----- DATA PROVIDED -----

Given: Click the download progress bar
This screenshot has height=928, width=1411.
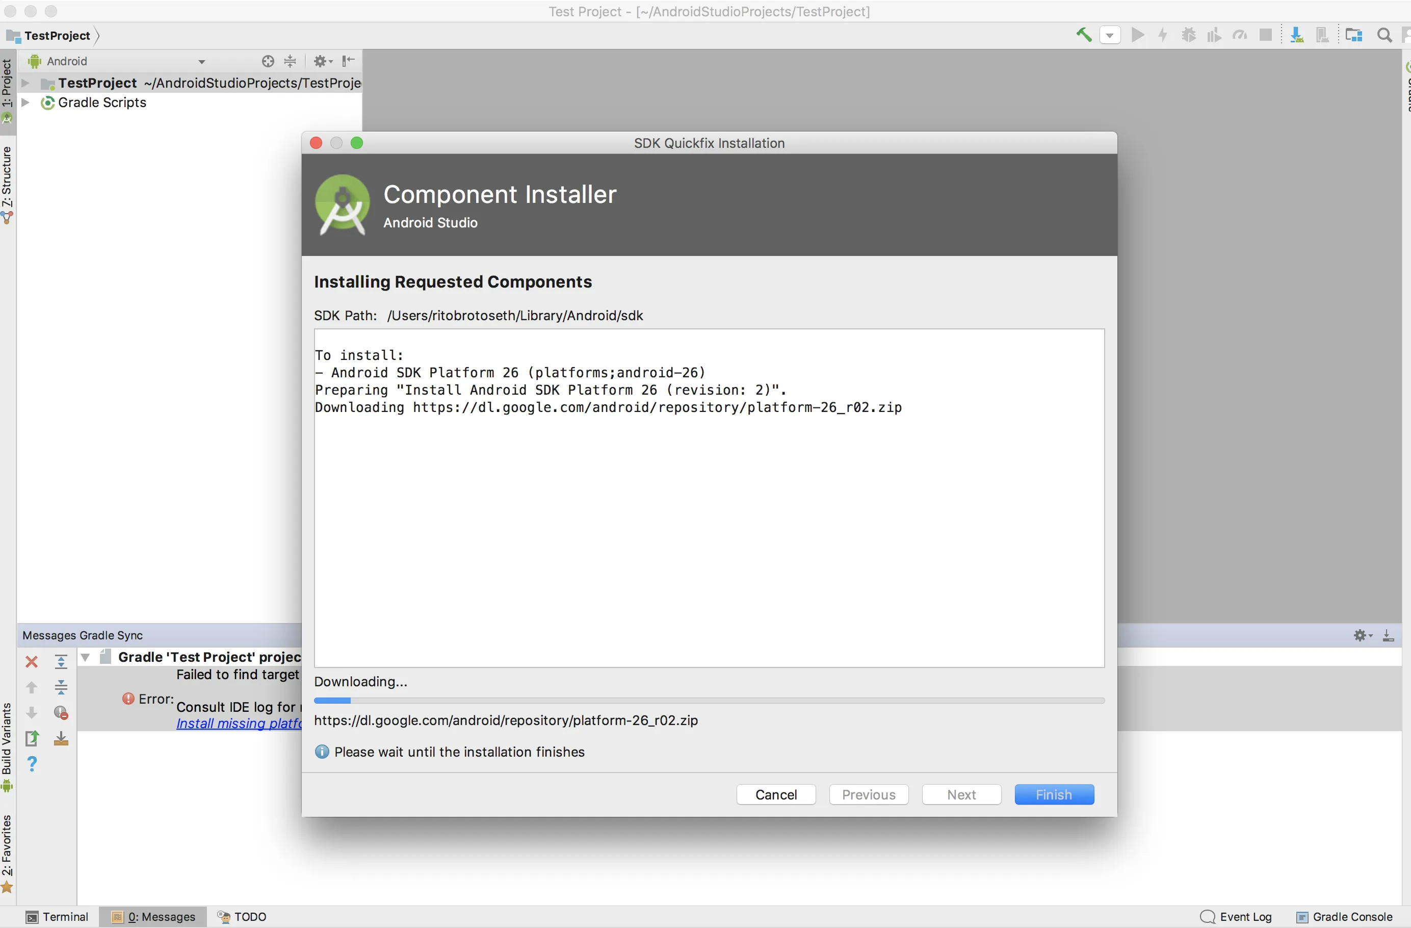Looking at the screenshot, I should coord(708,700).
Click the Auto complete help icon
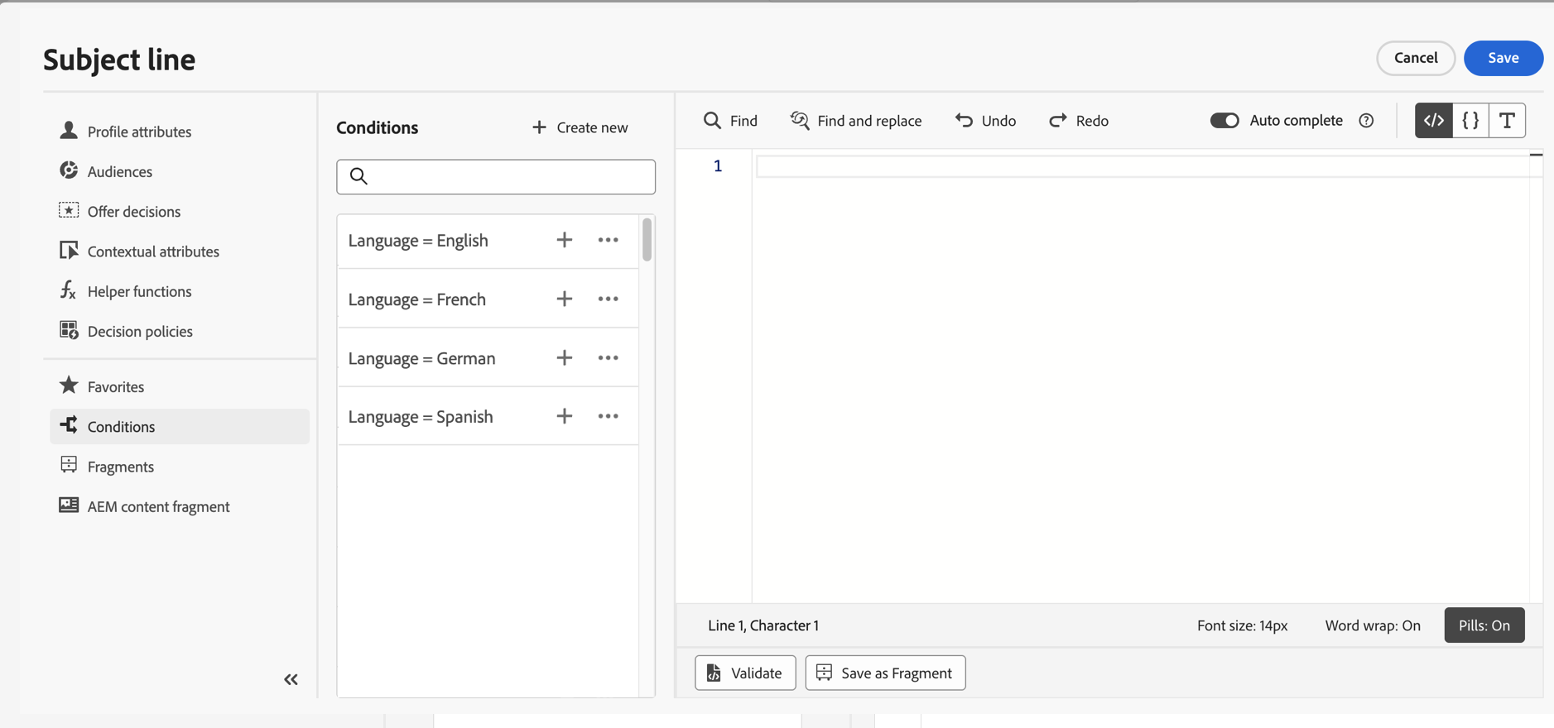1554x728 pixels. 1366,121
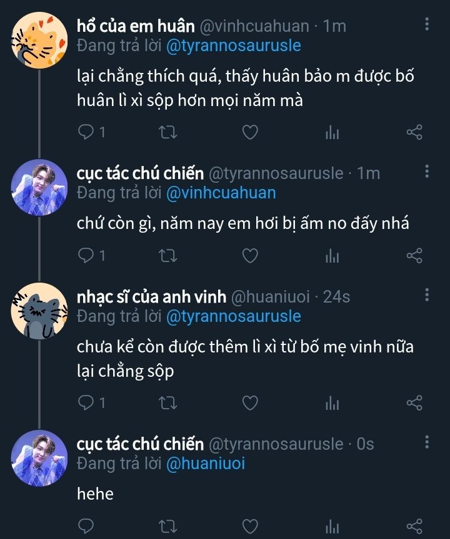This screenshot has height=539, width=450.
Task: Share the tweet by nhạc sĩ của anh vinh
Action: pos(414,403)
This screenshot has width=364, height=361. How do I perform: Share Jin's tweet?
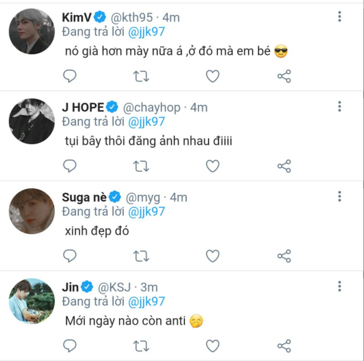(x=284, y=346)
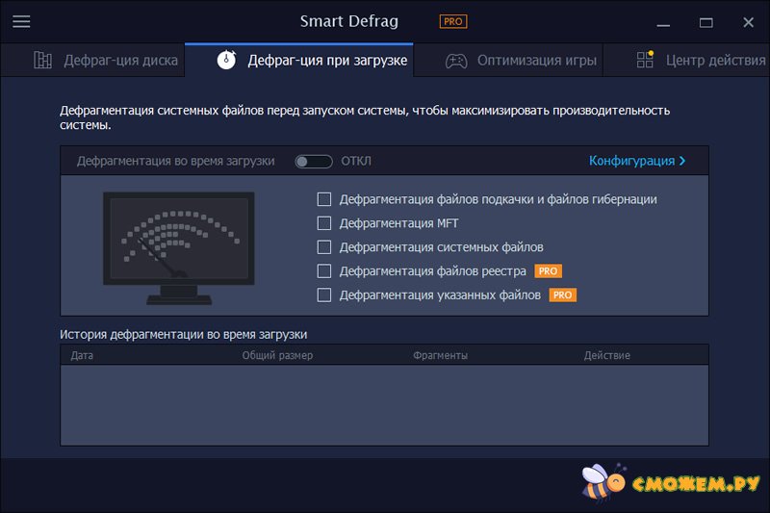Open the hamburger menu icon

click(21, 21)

-----
----- DATA PROVIDED -----

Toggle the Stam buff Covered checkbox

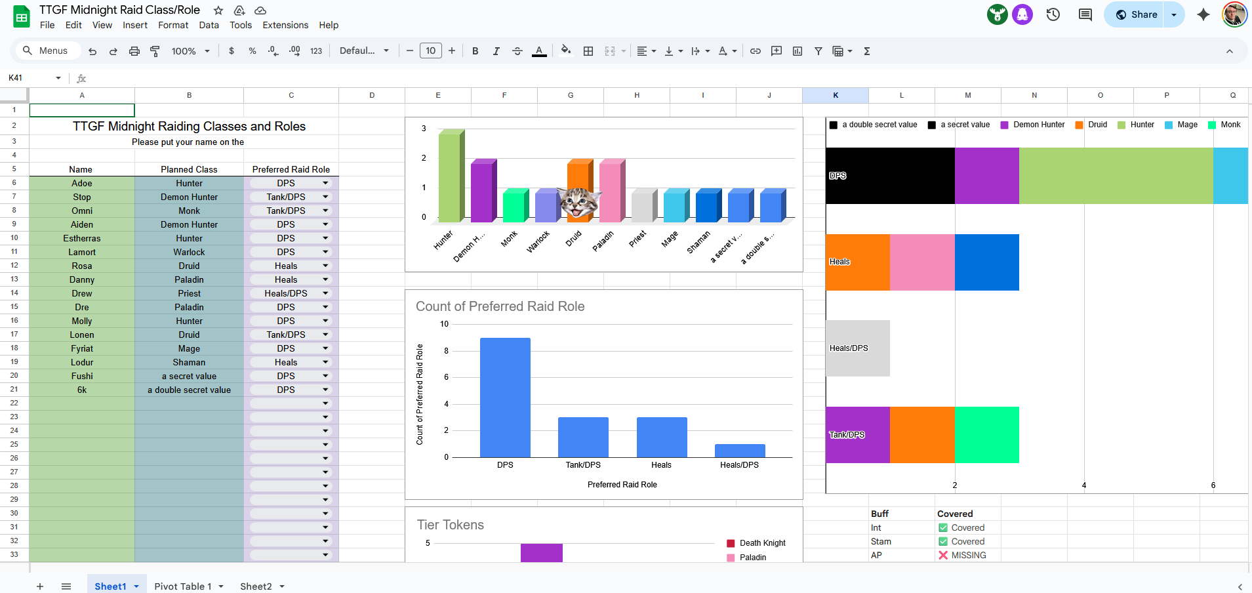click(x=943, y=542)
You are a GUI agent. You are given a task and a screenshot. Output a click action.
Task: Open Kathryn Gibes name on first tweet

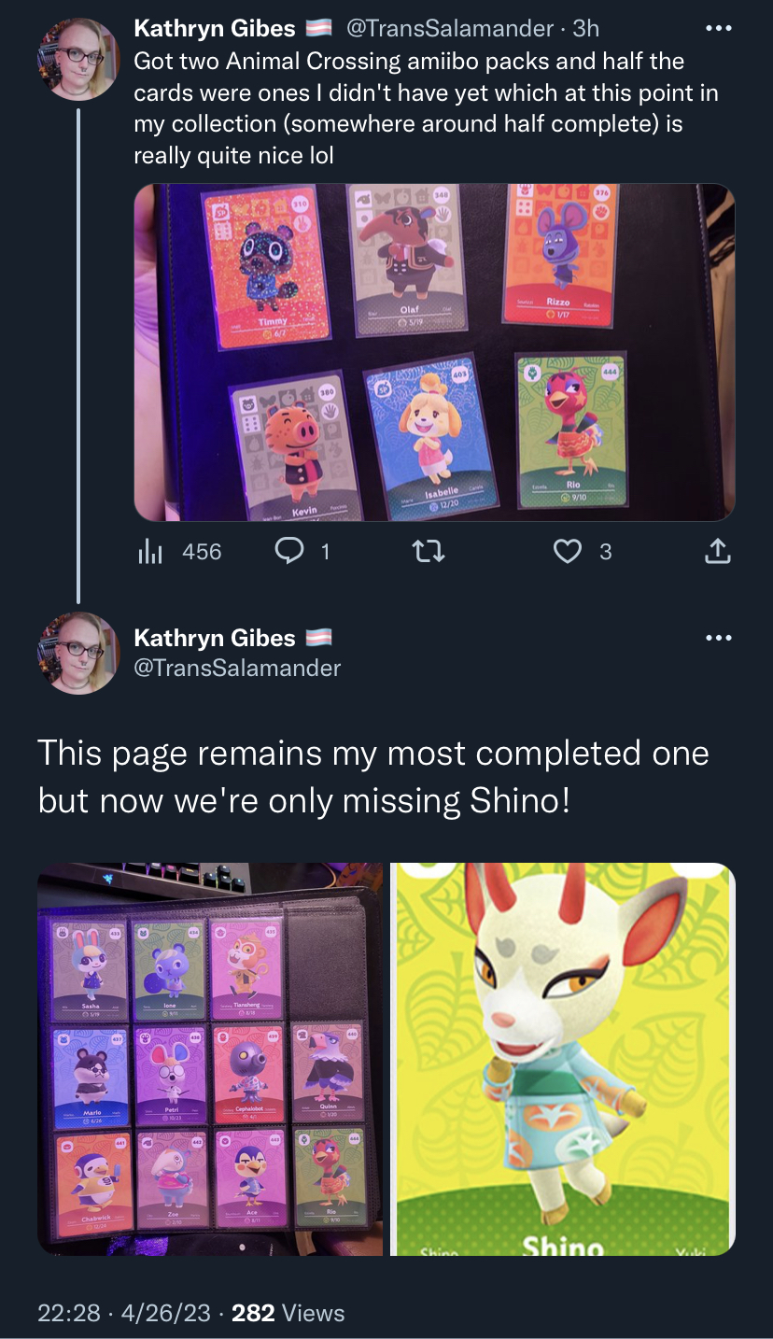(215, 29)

-----

→ GOAL: Rewrite the records from the line with "Given: Click the download progress bar" to the line with "click(21, 21)", changing "help icon" to "info icon" and keeping everything else the same. Leave the pictures out.

→ TASK RESPONSE:
Given: Click the download progress bar
This screenshot has height=928, width=1411.
Looking at the screenshot, I should coord(708,700).
Click the Auto complete info icon
1554x728 pixels. 1366,121
This screenshot has height=539, width=450.
Task: Share the tweet by nhạc sĩ của anh vinh
Action: pos(414,403)
This screenshot has width=364, height=361. How do I perform: Share Jin's tweet?
(x=284, y=346)
Open the hamburger menu icon

click(21, 21)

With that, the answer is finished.